---------- DOCUMENT PASSAGE ----------

On the other hand, most basic lemmas in topology/analysis which can be proved via a consideration of convergent sequences can normally also be proved via arguments with open sets instead, and so your intuition for the topology of metric spaces can to some extent be carried over, if you are willing to make these sort of translations. At some point (if you practice), and with a bit of luck, the translation will become automatic (or at least close to automatic). (Although you may think of non-Hausdorffness as a serious pathology that invalidates what I've just said, in the end it's less serious psychologically than it seems at first --- at least in my experience.)

Speaking for myself, I certainly regard the Zariski topology as a topology, just like any other (meaning that I don't think of it as some other thing which happens to satisfy the axioms of a topology; I think of it as a topology in a genuine sense). It is just that it doesn't allow many closed sets: only those which can be cut out as the zero locus of a polynomial.

So a good way to practice thinking about the Zariski topology is to more generally practice thinking about topologies in terms of what kinds of closed sets are allowed, or, more precisely, what kinds of functions are allowed to cut out closed sets as their zero loci.

Thinking in terms of functions is a way of bridging the analytic intuition that you seem to like and the general topological formalism that underlies the Zariski topology. What I mean is: in standard real analysis, if you have a continuous function on $\mathbb R^n$ (or a subset thereof), its zero locus is closed. One way to think about this is via sequences (this is a way that you seem to like): if $f(x_n) = 0$ for each member of a convergent sequence, then $f(\lim_n x_n) = 0$ too, as long as $f$ is continuous.

---------- PROVIDED DATA ----------

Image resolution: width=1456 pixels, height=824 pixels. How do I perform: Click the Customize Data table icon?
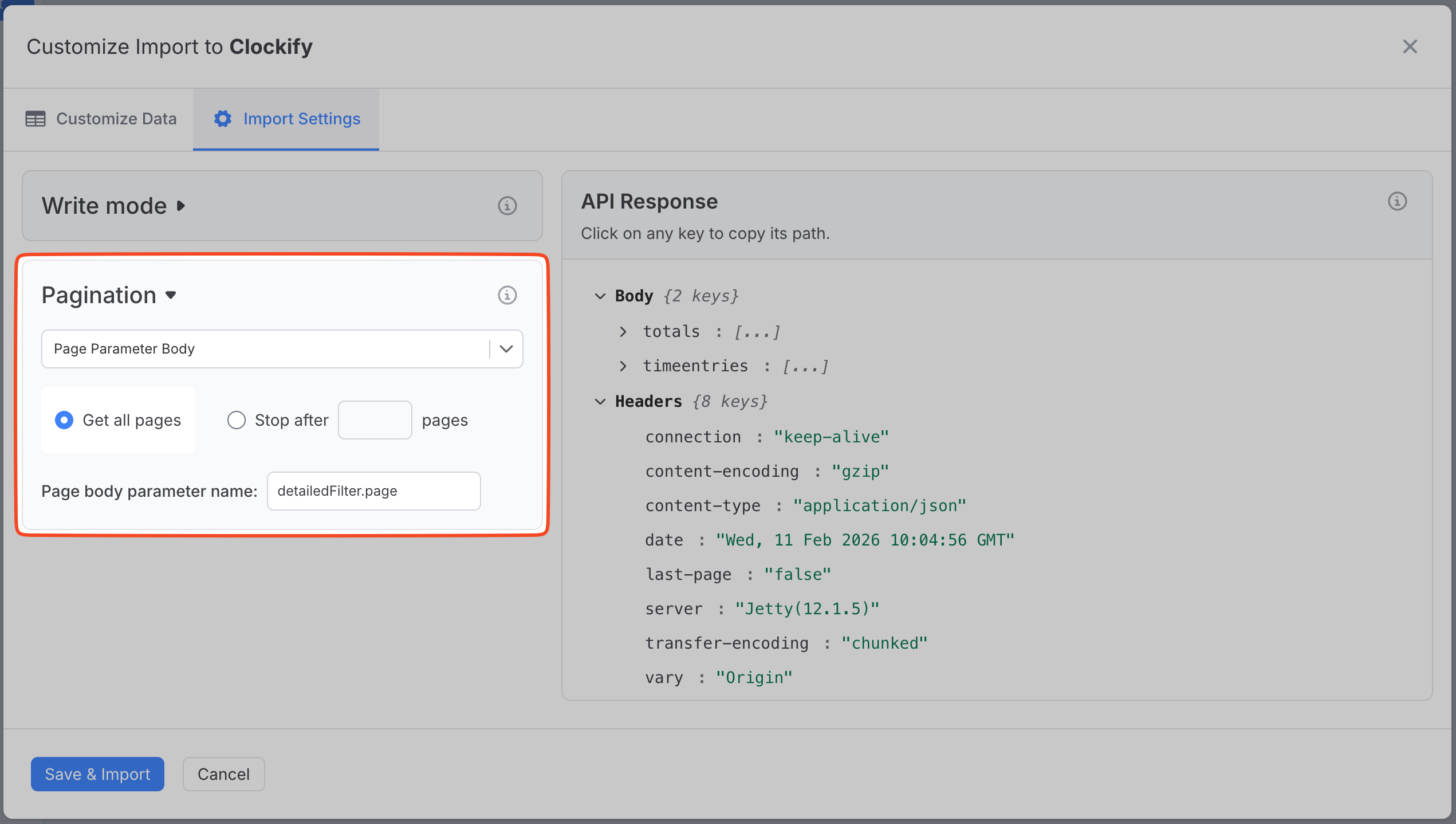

----------

INSTRUCTIONS TO FOLLOW — Reproduce word for word the part of the passage on the Zariski topology that opens with the words containing "On the other" and closes with "in my experience.)". The data has no connection to the passage on the Zariski topology.

EXERCISE RESULT —
On the other hand, most basic lemmas in topology/analysis which can be proved via a consideration of convergent sequences can normally also be proved via arguments with open sets instead, and so your intuition for the topology of metric spaces can to some extent be carried over, if you are willing to make these sort of translations. At some point (if you practice), and with a bit of luck, the translation will become automatic (or at least close to automatic). (Although you may think of non-Hausdorffness as a serious pathology that invalidates what I've just said, in the end it's less serious psychologically than it seems at first --- at least in my experience.)